Only an exact copy of the records, from the line with "Task: Click the author name Istiak Rayhan" through the last line, is wanted.

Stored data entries
= = = =

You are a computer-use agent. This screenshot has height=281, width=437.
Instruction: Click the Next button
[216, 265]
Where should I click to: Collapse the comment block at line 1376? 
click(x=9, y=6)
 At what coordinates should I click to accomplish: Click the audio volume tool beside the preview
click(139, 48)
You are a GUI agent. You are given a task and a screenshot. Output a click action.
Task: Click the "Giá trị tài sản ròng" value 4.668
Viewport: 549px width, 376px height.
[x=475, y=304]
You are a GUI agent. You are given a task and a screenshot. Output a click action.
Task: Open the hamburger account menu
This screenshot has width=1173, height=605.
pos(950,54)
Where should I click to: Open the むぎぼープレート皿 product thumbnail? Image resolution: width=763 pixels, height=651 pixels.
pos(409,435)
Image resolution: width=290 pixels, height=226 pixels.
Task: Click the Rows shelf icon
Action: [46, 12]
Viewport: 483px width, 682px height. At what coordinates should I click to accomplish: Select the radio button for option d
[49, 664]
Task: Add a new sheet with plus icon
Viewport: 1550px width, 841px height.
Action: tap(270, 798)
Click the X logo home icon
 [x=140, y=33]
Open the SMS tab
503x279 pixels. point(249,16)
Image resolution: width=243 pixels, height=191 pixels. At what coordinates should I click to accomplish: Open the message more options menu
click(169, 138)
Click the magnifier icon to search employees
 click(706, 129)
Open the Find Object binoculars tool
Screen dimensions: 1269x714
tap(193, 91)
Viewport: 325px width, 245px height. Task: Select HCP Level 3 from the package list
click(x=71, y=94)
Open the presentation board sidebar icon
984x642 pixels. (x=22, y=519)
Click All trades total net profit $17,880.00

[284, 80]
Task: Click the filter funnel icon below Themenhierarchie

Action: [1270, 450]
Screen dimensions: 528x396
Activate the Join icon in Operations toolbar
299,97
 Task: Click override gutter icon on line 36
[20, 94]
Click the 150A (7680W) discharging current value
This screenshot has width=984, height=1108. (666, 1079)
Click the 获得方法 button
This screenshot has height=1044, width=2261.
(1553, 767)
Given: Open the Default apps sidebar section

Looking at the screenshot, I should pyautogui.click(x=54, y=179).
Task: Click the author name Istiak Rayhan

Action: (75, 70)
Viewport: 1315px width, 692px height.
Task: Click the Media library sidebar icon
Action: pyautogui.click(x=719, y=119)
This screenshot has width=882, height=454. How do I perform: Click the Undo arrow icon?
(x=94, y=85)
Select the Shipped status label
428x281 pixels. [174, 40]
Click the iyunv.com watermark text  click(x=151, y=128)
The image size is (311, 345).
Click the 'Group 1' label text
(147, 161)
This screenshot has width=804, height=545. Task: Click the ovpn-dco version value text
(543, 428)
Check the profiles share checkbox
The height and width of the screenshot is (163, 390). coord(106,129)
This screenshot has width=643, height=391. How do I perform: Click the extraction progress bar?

= = = =

Solution to this task:
Task: Click the author name Istiak Rayhan

Action: (75, 70)
Viewport: 1315px width, 692px height.
Task: Click the Media library sidebar icon
Action: pyautogui.click(x=719, y=119)
This screenshot has width=882, height=454. How do I perform: Click the Undo arrow icon?
(x=94, y=85)
Select the Shipped status label
428x281 pixels. [174, 40]
Click the iyunv.com watermark text  click(x=151, y=128)
The image size is (311, 345).
Click the 'Group 1' label text
(147, 161)
This screenshot has width=804, height=545. Task: Click the ovpn-dco version value text
(543, 428)
Check the profiles share checkbox
The height and width of the screenshot is (163, 390). coord(106,129)
This screenshot has width=643, height=391. How do I perform: Click the extraction progress bar?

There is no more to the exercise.